- Problem statement -
Please reproduce the entries below exactly from the line with "The height and width of the screenshot is (364, 611)." through their last line, leaving out any pictures.

- Material shown -
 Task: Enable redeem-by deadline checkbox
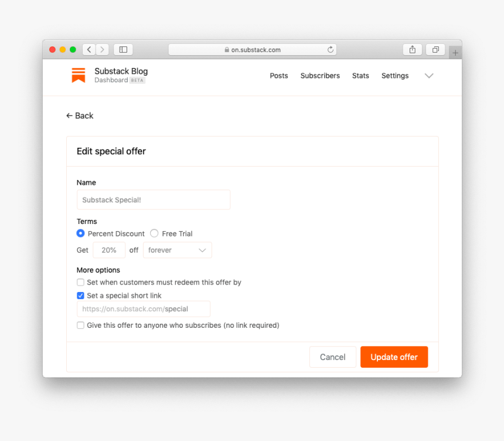pos(81,282)
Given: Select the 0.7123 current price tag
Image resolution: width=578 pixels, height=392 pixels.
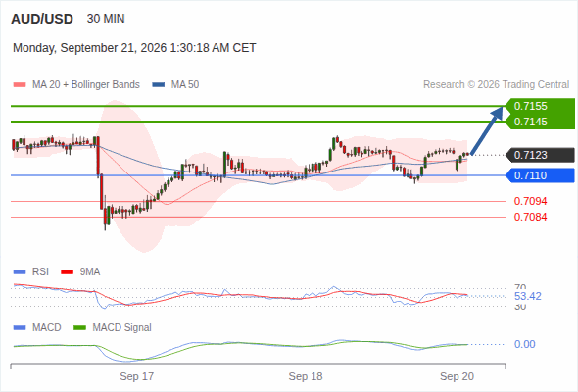Looking at the screenshot, I should tap(540, 155).
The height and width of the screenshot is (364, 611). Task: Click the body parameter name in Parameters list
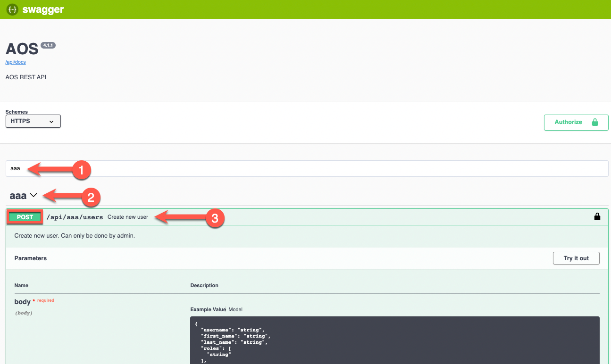coord(22,301)
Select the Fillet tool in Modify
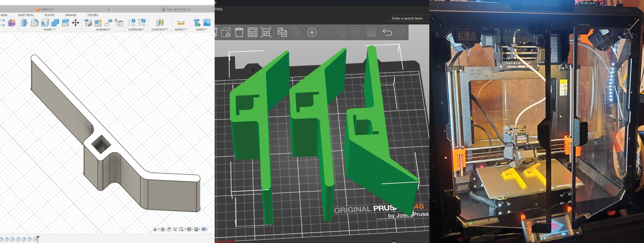The height and width of the screenshot is (243, 644). pos(35,23)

- Expected answer -
The height and width of the screenshot is (364, 611). Task: Click the body parameter name in Parameters list
coord(22,301)
Select the Fillet tool in Modify
The height and width of the screenshot is (243, 644). pos(35,23)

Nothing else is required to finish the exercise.